=== DATA TO USE ===
◆ ◆ ◆ ◆

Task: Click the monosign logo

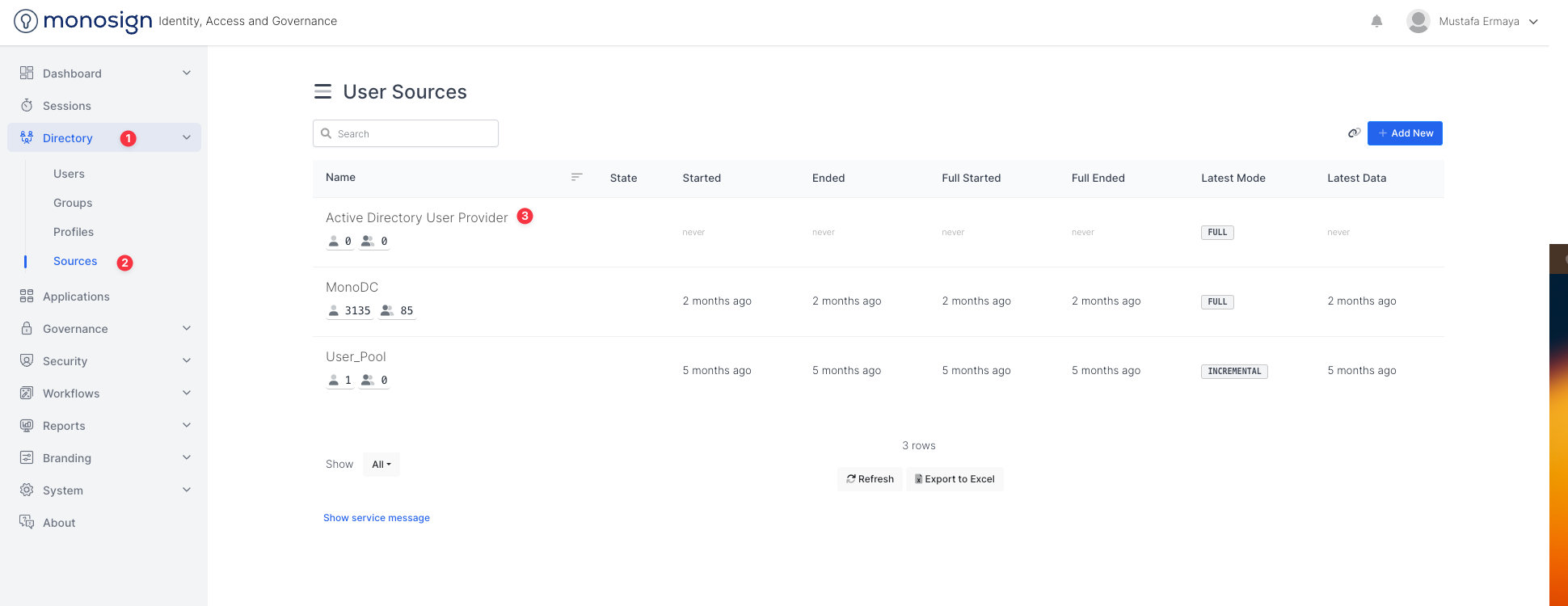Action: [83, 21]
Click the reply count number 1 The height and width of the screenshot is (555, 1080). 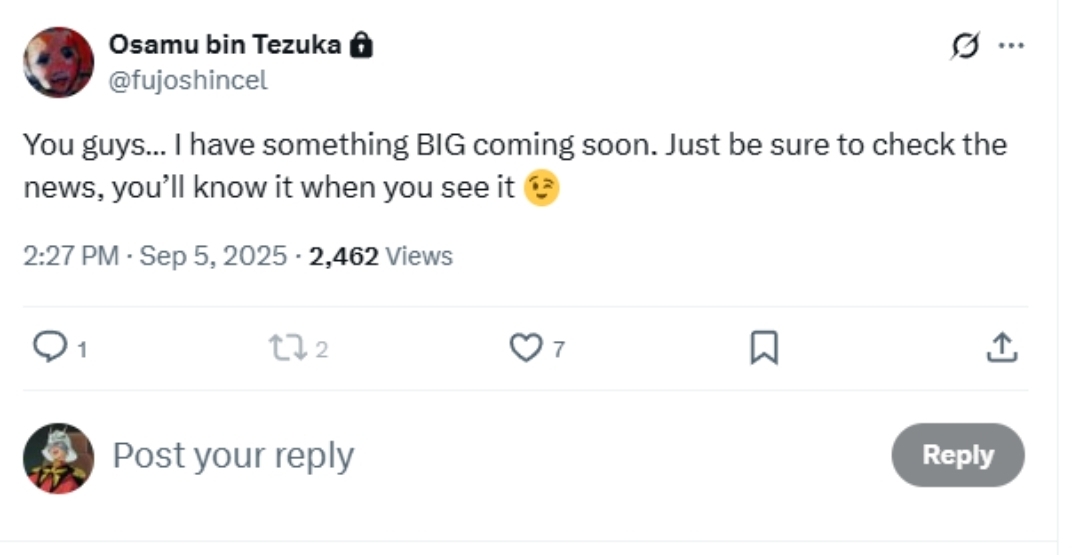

◆ ◆ ◆ ◆

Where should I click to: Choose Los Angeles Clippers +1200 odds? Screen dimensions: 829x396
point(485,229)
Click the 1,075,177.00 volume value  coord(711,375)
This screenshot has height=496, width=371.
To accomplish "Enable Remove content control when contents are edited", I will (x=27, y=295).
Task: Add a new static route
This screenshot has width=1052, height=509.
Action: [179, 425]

◆ ◆ ◆ ◆

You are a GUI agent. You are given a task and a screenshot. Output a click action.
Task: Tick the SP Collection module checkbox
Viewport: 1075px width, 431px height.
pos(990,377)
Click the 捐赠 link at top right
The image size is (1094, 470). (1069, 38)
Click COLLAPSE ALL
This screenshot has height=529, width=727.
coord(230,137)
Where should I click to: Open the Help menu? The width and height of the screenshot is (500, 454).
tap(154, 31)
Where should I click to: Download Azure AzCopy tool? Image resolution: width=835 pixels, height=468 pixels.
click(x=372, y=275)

◆ ◆ ◆ ◆

=== PROBLEM TO WORK ON ===
From the records above, output only the lines starting at the one containing "Task: Click the monosign logo" and ending at the one containing "Click the reply", word for word. Pictures stay out.

=== RESULT ===
Task: Click the monosign logo

Action: [83, 21]
Click the reply count number 1 The height and width of the screenshot is (555, 1080). 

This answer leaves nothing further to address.